Male Artist in the Media

By: Griffin Lutz

Throughout history people have always used stereotypes to classify, associate, or to make people feel inferior. Fifteen years ago, stereotypes were passed between friends on the playground, down from generation to generation within a family or seen on television and posters. The concept of bullying didn’t exist outside of school and the only form communication was the landline or the mail. The twenty-first century gave birth to the digital age making everything you wanted at the tips of your fingers. Social media, videos, music, you name it could all be found for the first time in one collective space.  Unfortunately, with everyone being able to post their opinions/beliefs online, it soon became hard to tell the difference between fact and fiction. In this class, we have learned to read and analyze the different types of media that a majority of us come in contact with on a daily basis. Before this class, I never really paid much attention to where people got these ideas of “how male artist are supposed to act”. I found that television is one of the largest culprit of providing this false sense of reality. This paper will address three major stereotypes that promote and provoke society into making assumptions about how male artists behave: the flamboyant artist, the hipster artist, and the womanizer artist.

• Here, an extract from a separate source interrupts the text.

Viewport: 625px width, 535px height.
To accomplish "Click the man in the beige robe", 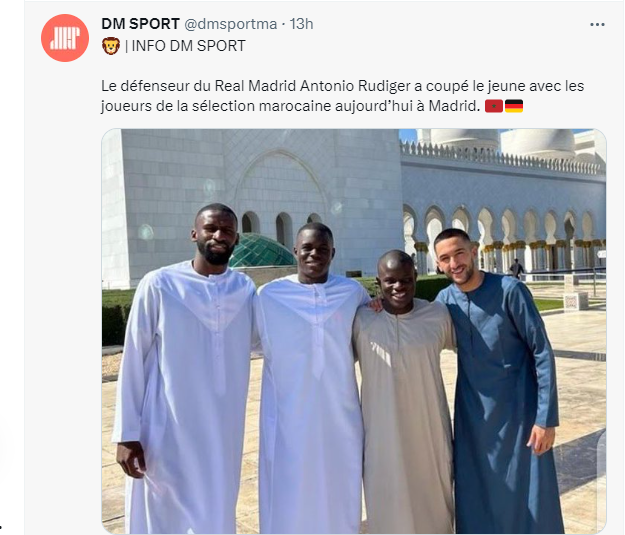I will (x=405, y=393).
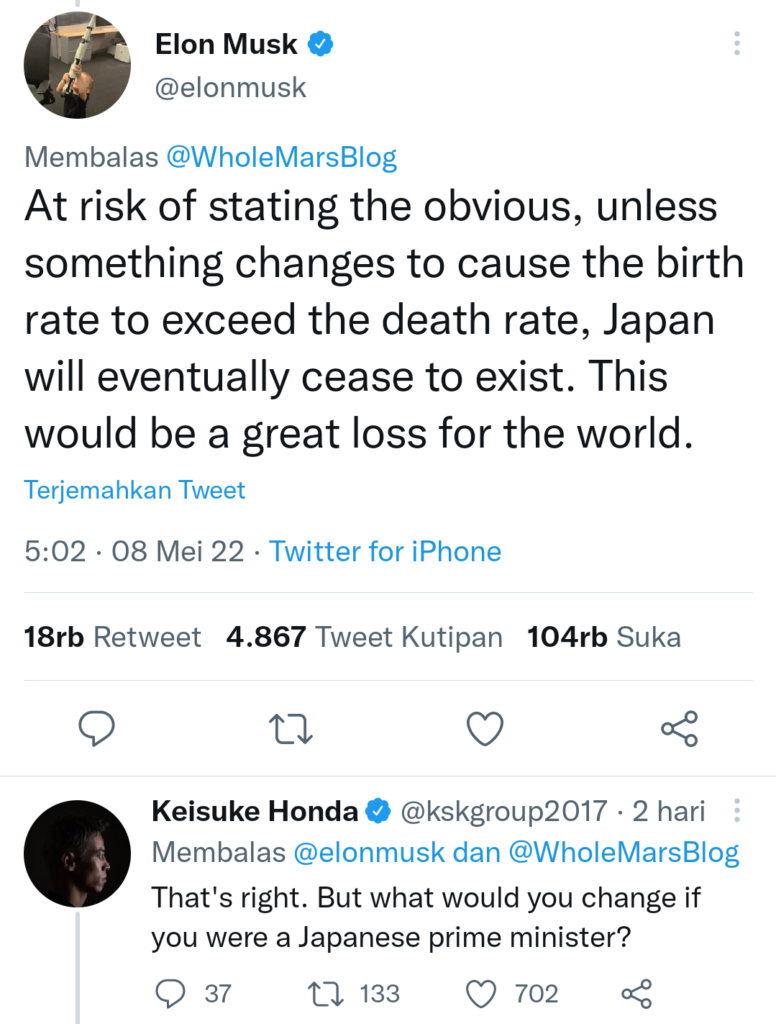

First, I chose look at the stereotypical flamboyant artist. This stereotype is the loudest and most expressive of all the stereotypes. A fun character that doesn’t generally take anything too serious and is at times is emotionally unstable. This can be seen in movies such as Zoolander (Will Ferrell) and of course Charlie and the Chocolate Factory (Johnny Depp). These lovable characters possess over the top qualities.  Fortunately, most viewers are smart enough to be in on the joke.  It would be rare to find individuals who do not realize that these are ridiculous exaggerations.  A recent and tamer example of this is seen in FOX Entertainment’s Empire; Season 2 Episode 4 “Everything We Know”. The show is one of the first to promote LGBT (lesbian, gay, bisexual, and transgender) which is groundbreaking considering the treatment of people belonging to the LGBT community in the past. However, this is the same character that Will Ferrell played in Zoolander.   The only difference is this character lacks the of over the top flare (goofy hair, obviously too much eye makeup, matching outfit with his dog, etc.).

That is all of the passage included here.